AI & AutomationFree to read

Context Windows, Parameters & Model Sizes

Understanding the Numbers That Define LLM Capabilities

Learn what context windows, parameter counts, and model sizes mean in practice. Make informed decisions about which model to use for your application.

Context Windows Explained

The Memory Limit of an LLM

What is a Context Window?

The context window is the maximum number of tokens an LLM can process at once, including both input (prompt) and output (response). Think of it as the model's working memory - everything it can see and think about at one time.

Analogy: The context window is like a desk. You can only spread out so many papers on your desk. If you need to work with a 500-page document but your desk only fits 100 pages, you have a problem. Bigger context window = bigger desk.

Current Context Window Sizes:

Model	Context Window	Approx. Pages
GPT-3.5	16K tokens	~20 pages
GPT-4o	128K tokens	~160 pages
Claude 3.5 Sonnet	200K tokens	~250 pages
Gemini 1.5 Pro	1M tokens	~1250 pages
Gemini 2.0	2M tokens	~2500 pages

Important: Context Window is Shared!

If a model has 128K token context:

Your prompt uses 100K tokens (system prompt + user message + context)
Only 28K tokens left for the response
If you ask for a very long response, it gets truncated

Common mistake: Stuffing the entire context window with input, leaving no room for the output.

Note: Context window is input + output combined. A 128K context window does NOT mean 128K input + 128K output. Plan your token budget accordingly.

Parameters - What They Are and Why They Matter

The Numbers That Store a Model's Knowledge

What Are Parameters?

Parameters are the learned numerical weights in a neural network. Every weight and bias in every layer is a parameter. When we say GPT-4 has 1.8 trillion parameters, it means there are 1.8 trillion numbers that were adjusted during training.

Analogy: Think of parameters as the neurons and connections in a brain. More parameters = more capacity to store knowledge and learn complex patterns. A cockroach brain has ~1 million neurons. A human brain has ~86 billion. GPT-4 has 1.8 trillion parameters.

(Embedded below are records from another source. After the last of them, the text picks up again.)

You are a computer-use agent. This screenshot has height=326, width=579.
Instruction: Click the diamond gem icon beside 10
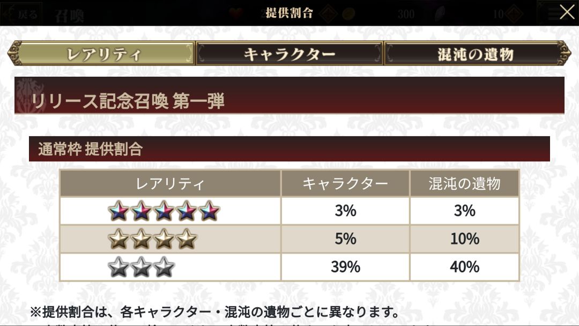tap(514, 14)
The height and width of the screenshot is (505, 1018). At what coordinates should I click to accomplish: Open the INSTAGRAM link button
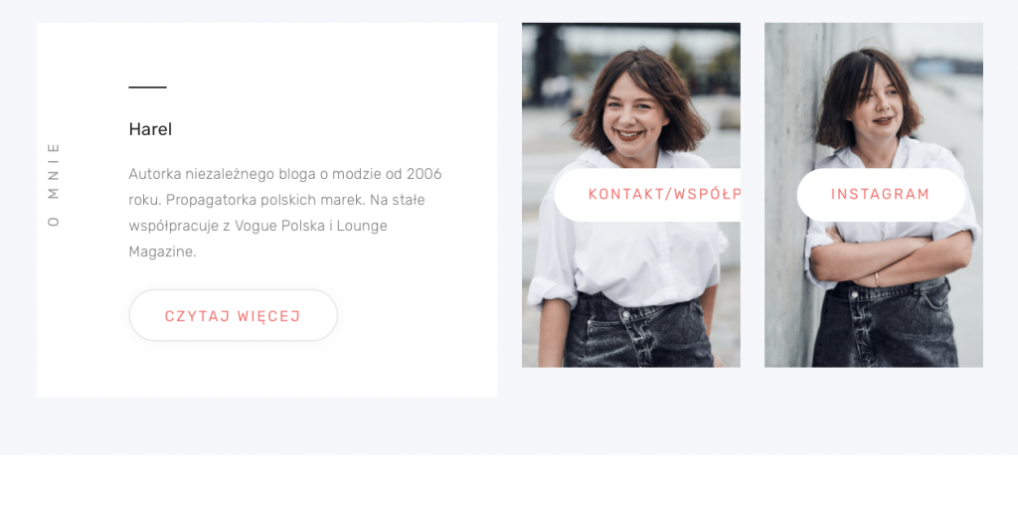(881, 195)
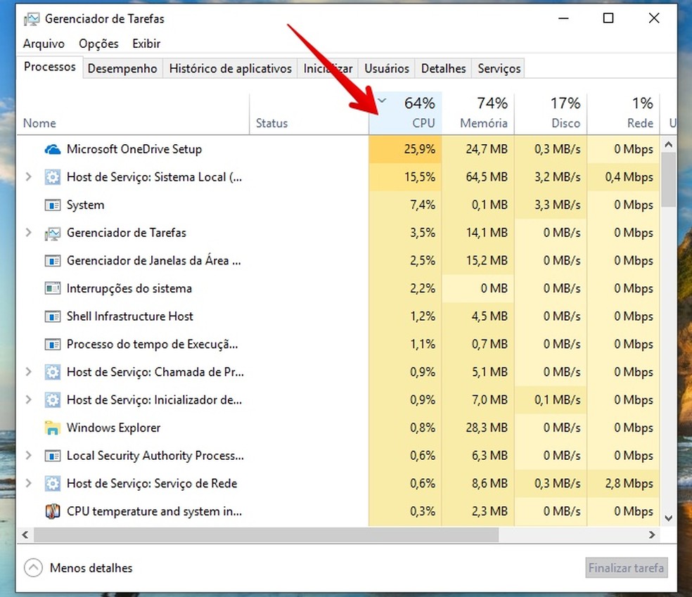Click the Host de Serviço: Serviço de Rede gear icon
692x597 pixels.
(x=53, y=484)
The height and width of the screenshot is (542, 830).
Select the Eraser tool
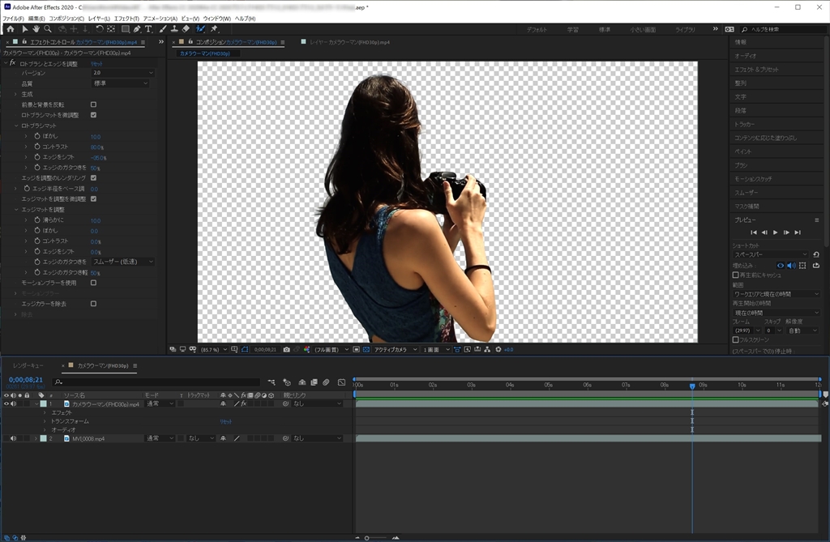pos(186,29)
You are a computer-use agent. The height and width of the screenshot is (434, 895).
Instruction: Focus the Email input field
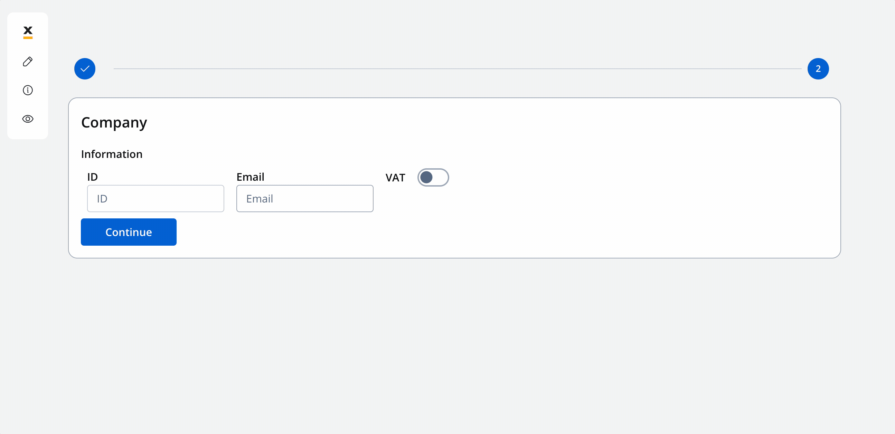(305, 198)
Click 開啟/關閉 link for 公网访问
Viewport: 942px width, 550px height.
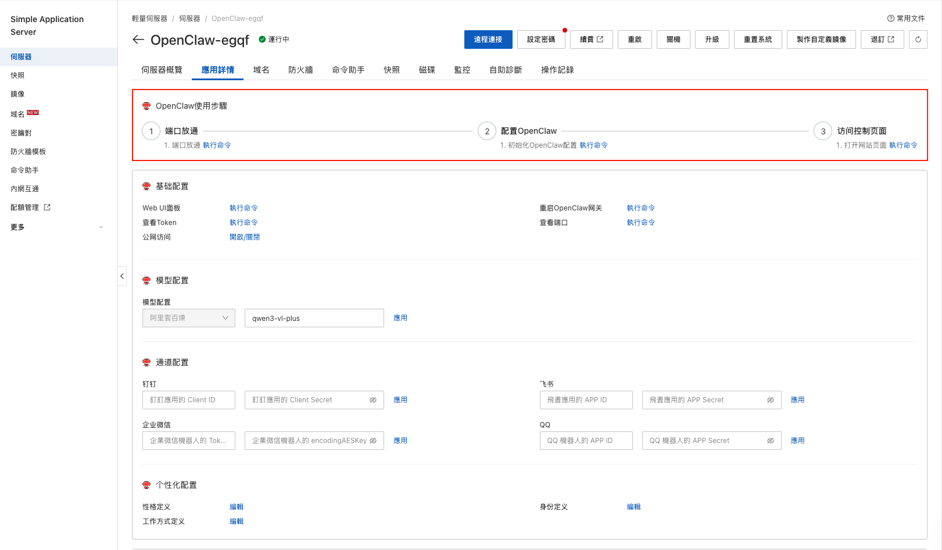245,237
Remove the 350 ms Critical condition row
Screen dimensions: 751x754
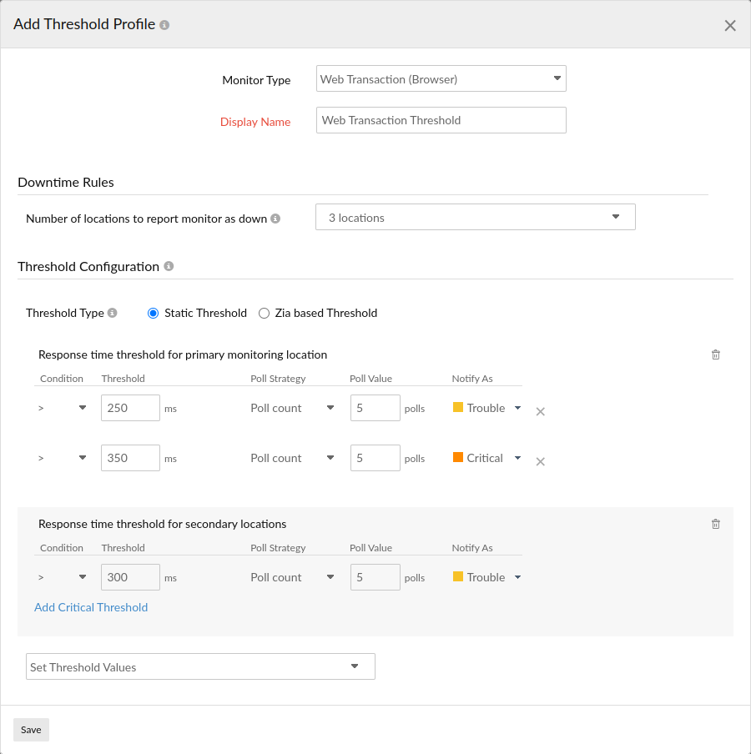click(x=540, y=461)
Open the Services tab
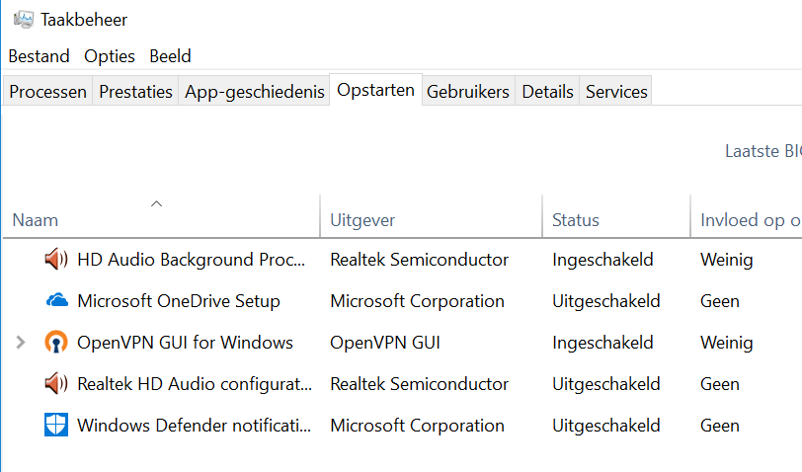 tap(616, 92)
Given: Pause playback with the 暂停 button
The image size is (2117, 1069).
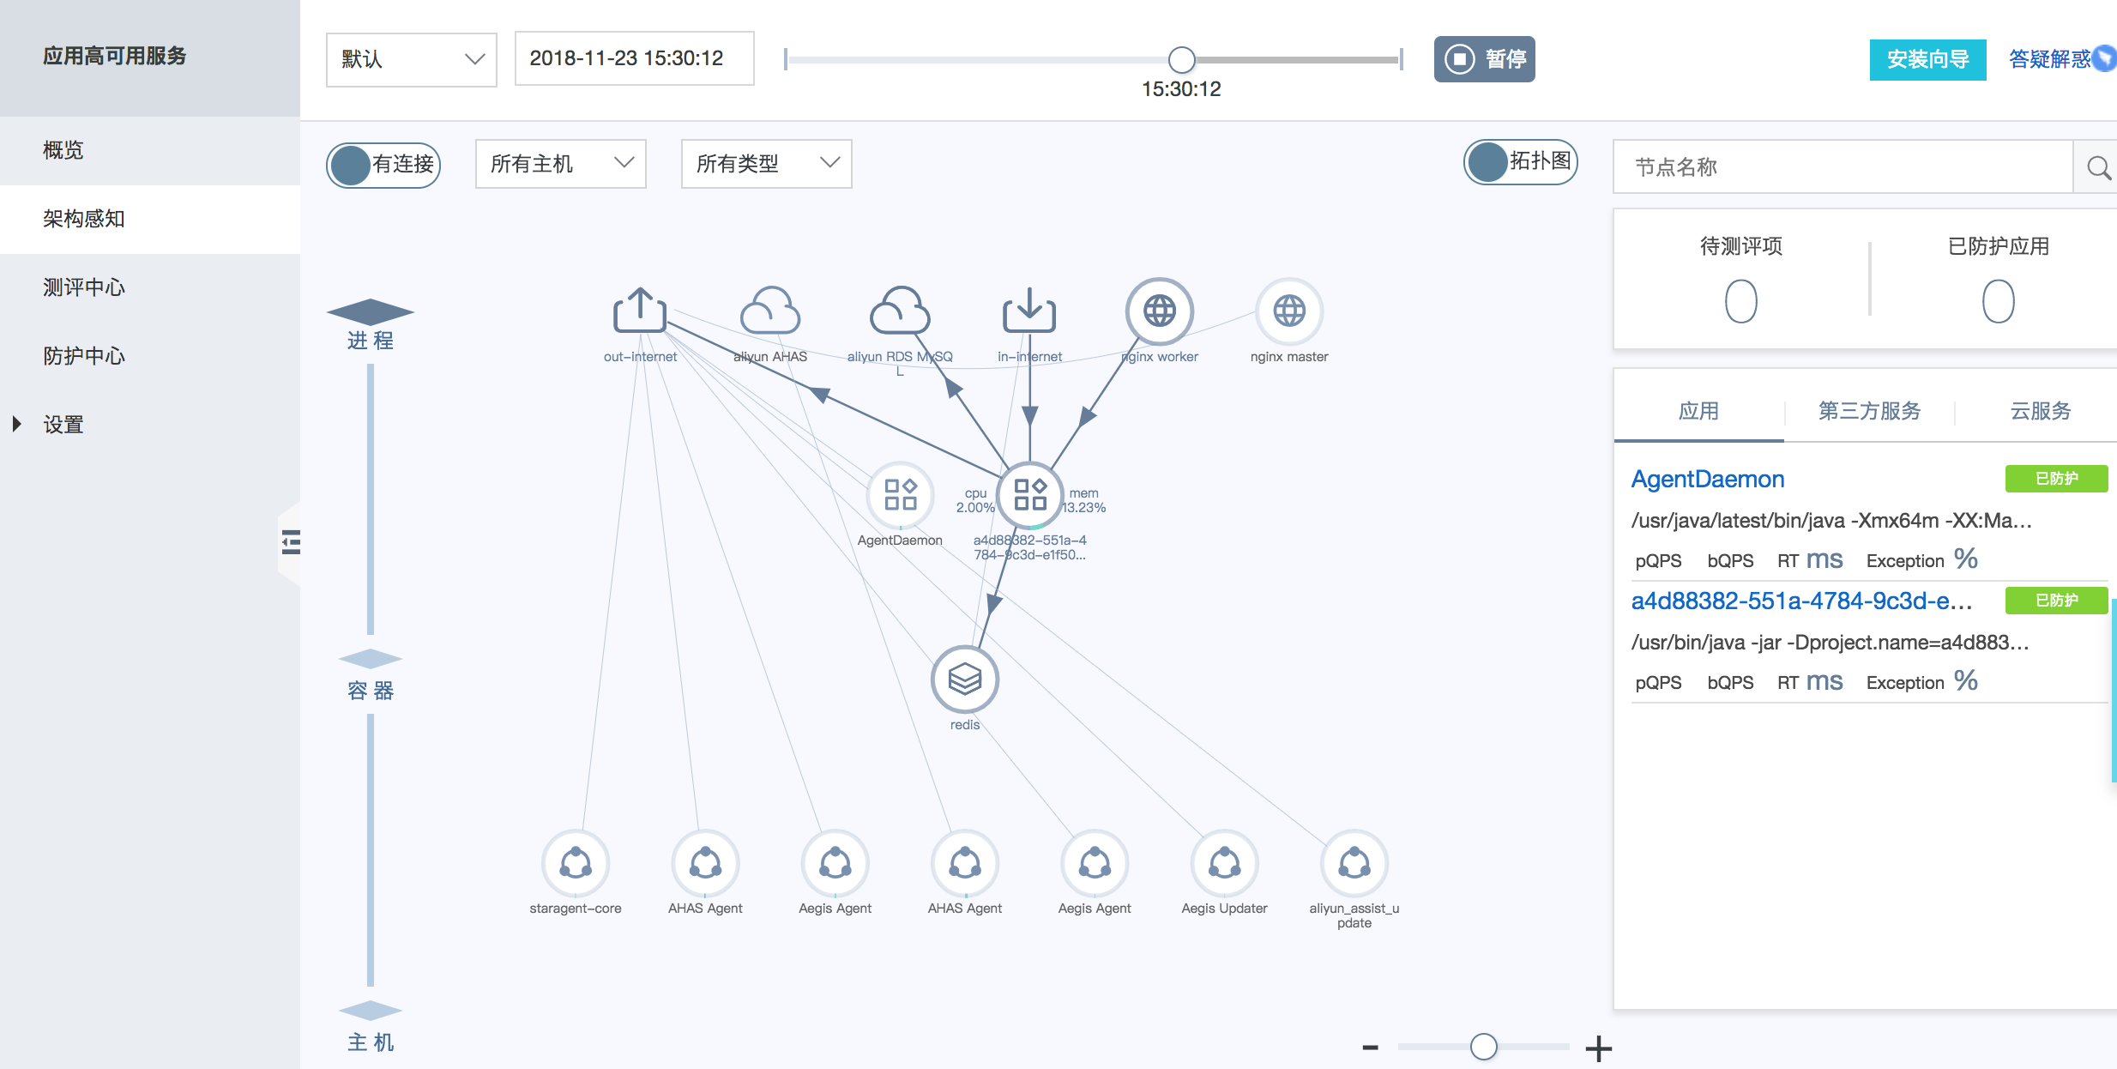Looking at the screenshot, I should tap(1484, 59).
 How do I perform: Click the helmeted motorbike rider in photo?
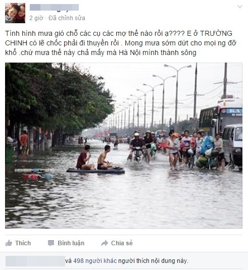137,146
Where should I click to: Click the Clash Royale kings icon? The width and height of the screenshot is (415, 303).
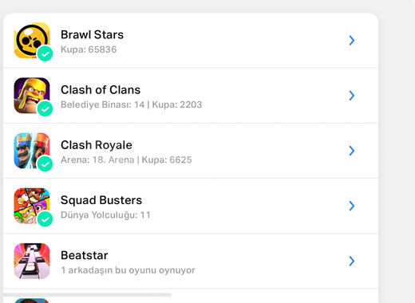point(32,151)
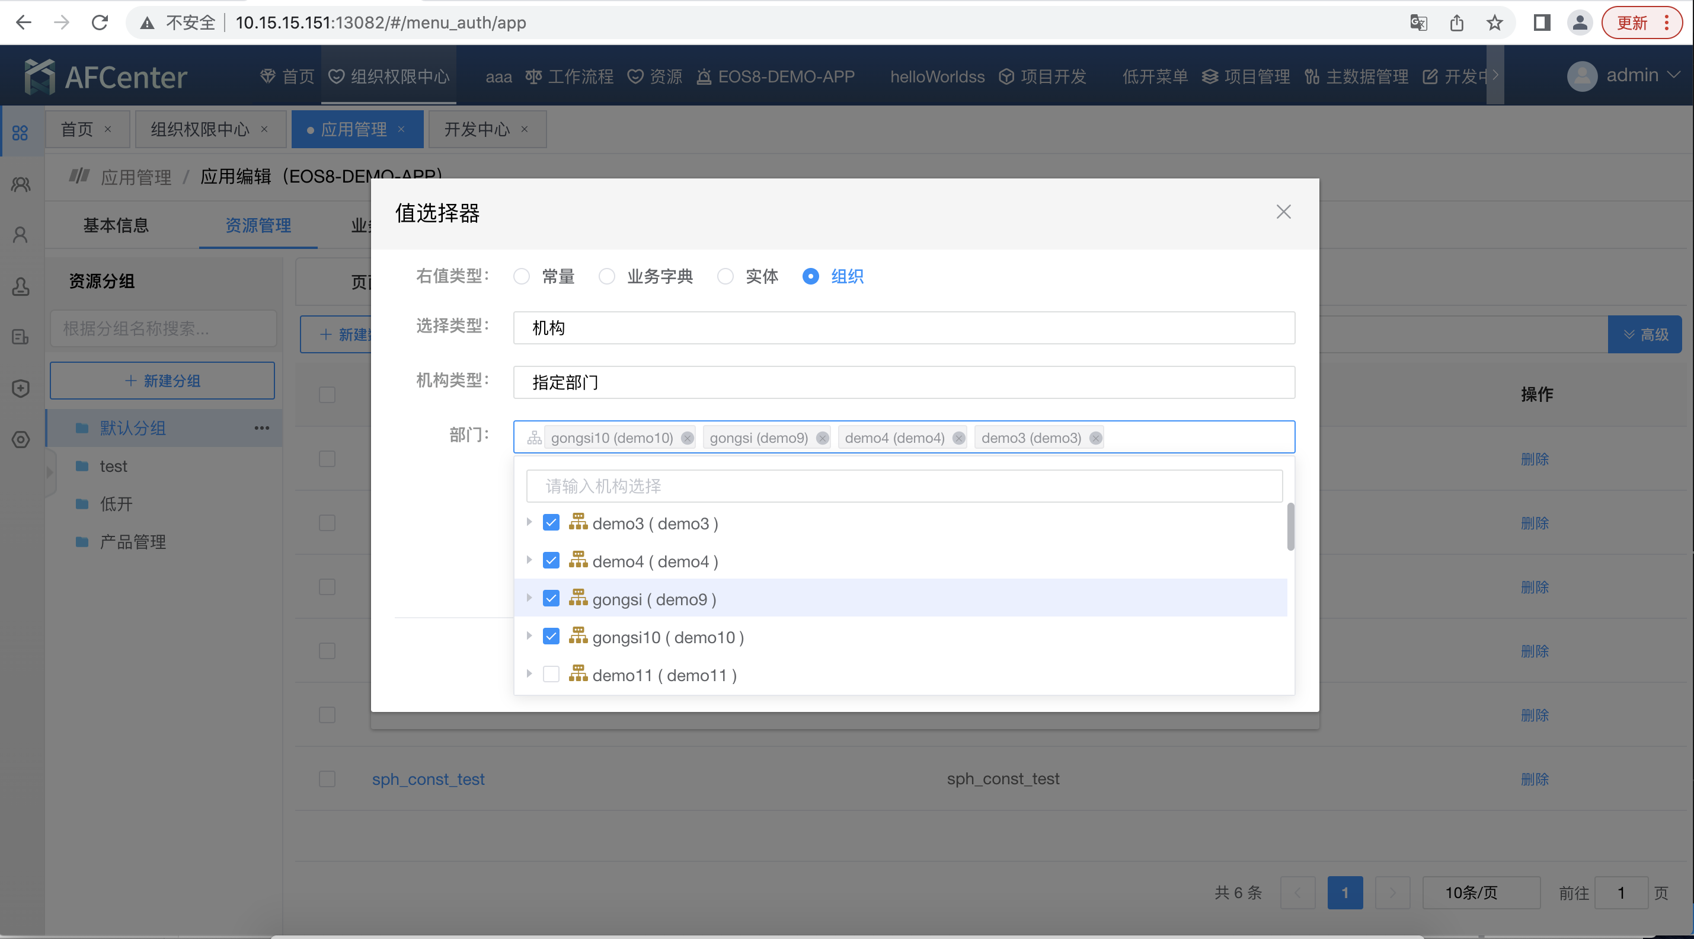Close the 值选择器 dialog
This screenshot has width=1694, height=939.
point(1283,212)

How Parameter Count Affects Capability:

More parameters = more knowledge capacity: Can store more facts, patterns, and relationships
More parameters = better reasoning: Larger models show emergent abilities like chain-of-thought reasoning
More parameters = more expensive: Need more GPU memory, slower inference, higher cost
Diminishing returns: Going from 7B to 70B is a huge jump. 70B to 700B is smaller relative improvement

Parameter Count of Popular Models:

Model	Parameters	GPU Memory (FP16)
Mistral 7B	7.3 billion	~14 GB
LLaMA 3 8B	8 billion	~16 GB
LLaMA 3 70B	70 billion	~140 GB
LLaMA 3 405B	405 billion	~810 GB
GPT-4 (rumored)	~1.8T (MoE)	~1 TB+ (estimated)

Rule of thumb: FP16 model needs ~2 bytes per parameter. So a 7B model needs ~14 GB GPU RAM just for weights, plus more for KV cache during inference.

Note: Parameter count is a rough proxy for capability, but architecture and training data quality matter too. A well-trained 8B model can outperform a poorly trained 70B model on specific tasks.

Model Size, Quantization & Running Models Locally

Making Large Models Fit on Your Hardware

The Memory Challenge:

A 70B parameter model at FP16 (2 bytes per param) needs 140 GB of GPU memory just for weights. The best consumer GPU (RTX 4090) has 24 GB. How do people run these models locally?

The answer: Quantization - reducing the precision of each parameter to use fewer bits.

Quantization Levels:

Precision	Bits/Param	7B Model Size	Quality Loss
FP32 (full)	32 bits	~28 GB	None (reference)
FP16 / BF16	16 bits	~14 GB	Negligible
INT8 (Q8)	8 bits	~7 GB	Minimal
INT4 (Q4)	4 bits	~3.5 GB	Small but noticeable
INT2 (Q2)	2 bits	~1.75 GB	Significant

Sweet spot: Q4 (4-bit) quantization gives ~95% of the original quality at 1/4 the memory. Most local setups use this.

Tools for Running Models Locally:

Ollama: Easiest way to run LLMs locally. One-command install, supports GGUF quantized models
llama.cpp: CPU/GPU inference engine. Supports aggressive quantization. Powers Ollama
vLLM: High-throughput serving for production. PagedAttention for efficient memory use
text-generation-inference (TGI): Hugging Face's production serving solution
LM Studio: Desktop app with GUI for downloading and chatting with local models

What Can Run on What?

Hardware	Max Model (Q4)
8 GB RAM laptop	3B-7B (slow, CPU)
16 GB RAM MacBook	7B-13B (decent on M-series)
RTX 3060 12GB	7B-13B (fast)
RTX 4090 24GB	13B-34B (fast)
2x A100 80GB	70B (production speed)

Note: With 4-bit quantization, you can run a 7B model on most modern laptops and a 13B model on a gaming GPU. Quality is remarkably close to the full-precision model.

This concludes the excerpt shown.